(Pointing records for screenshots and pages)
▬▬▬▬▬▬

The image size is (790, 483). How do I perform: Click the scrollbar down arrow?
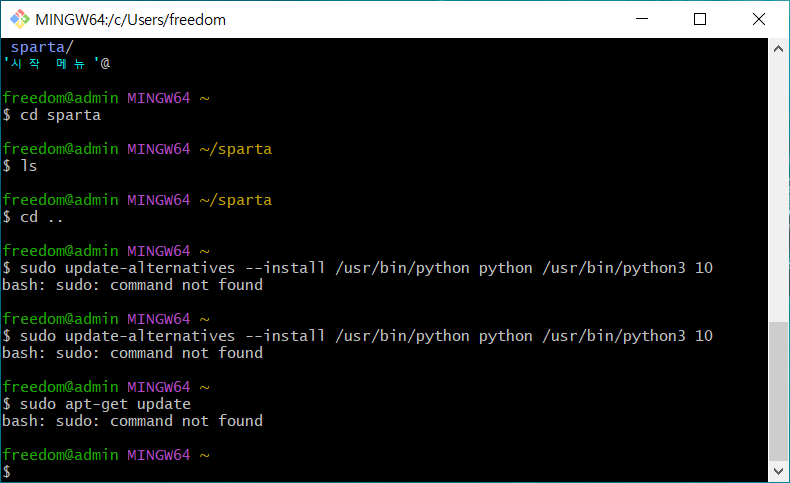pyautogui.click(x=778, y=471)
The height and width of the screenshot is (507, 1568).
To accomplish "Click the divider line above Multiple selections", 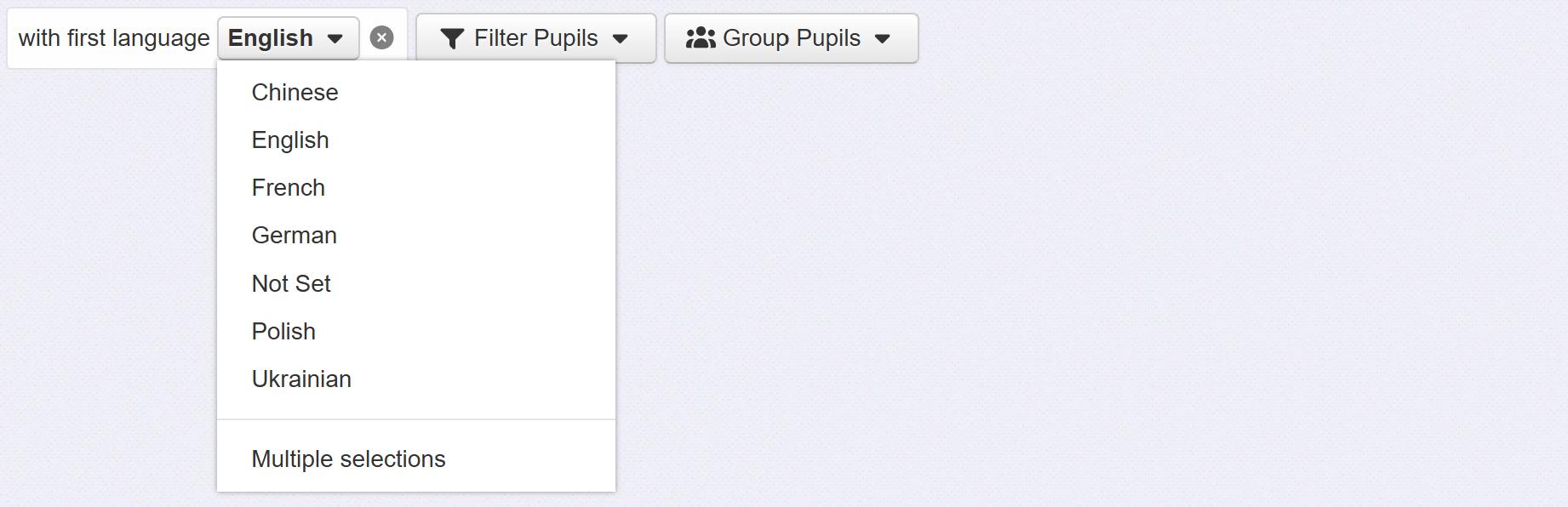I will coord(415,419).
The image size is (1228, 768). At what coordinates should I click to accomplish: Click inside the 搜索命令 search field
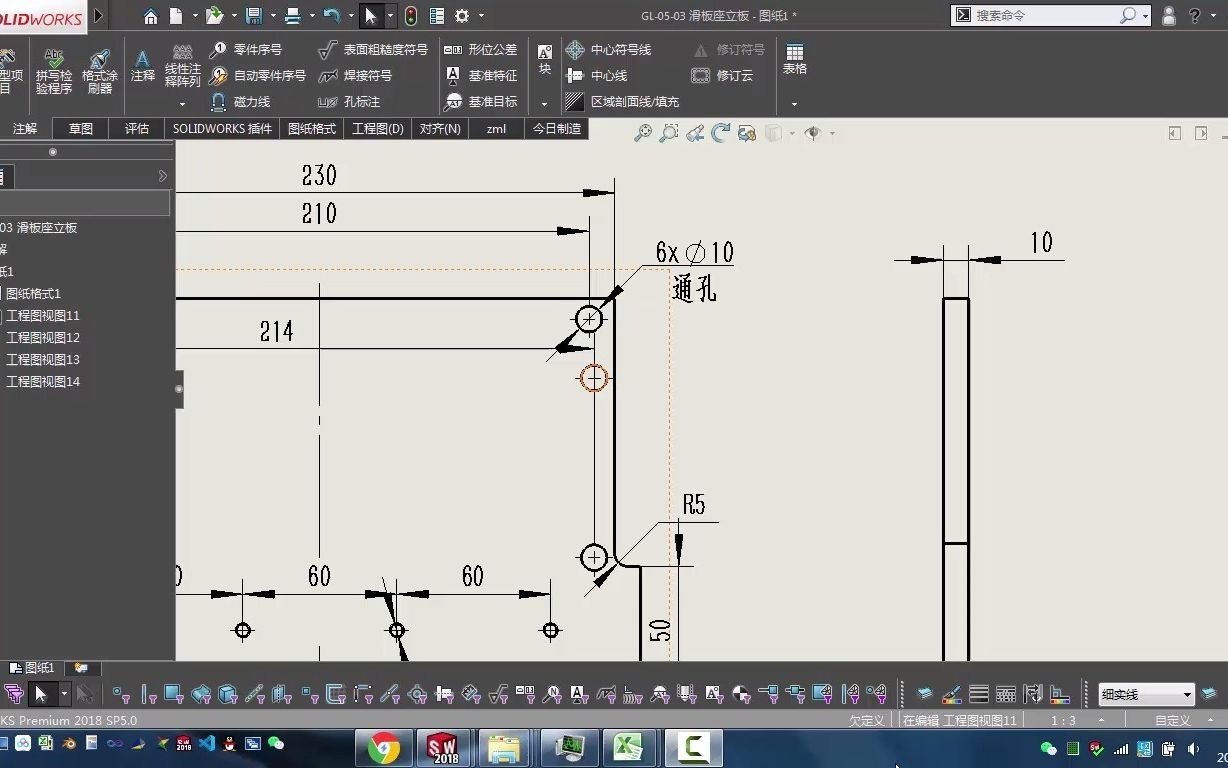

▬▬▬▬▬▬

--- PROBLEM ---
Locate each line of the material above that contains the string "image" and copy those lines out in full.

--- EXERCISE RESULT ---
The image size is (790, 483). How do I perform: Click the scrollbar down arrow?
The image size is (1228, 768). At what coordinates should I click to accomplish: Click inside the 搜索命令 search field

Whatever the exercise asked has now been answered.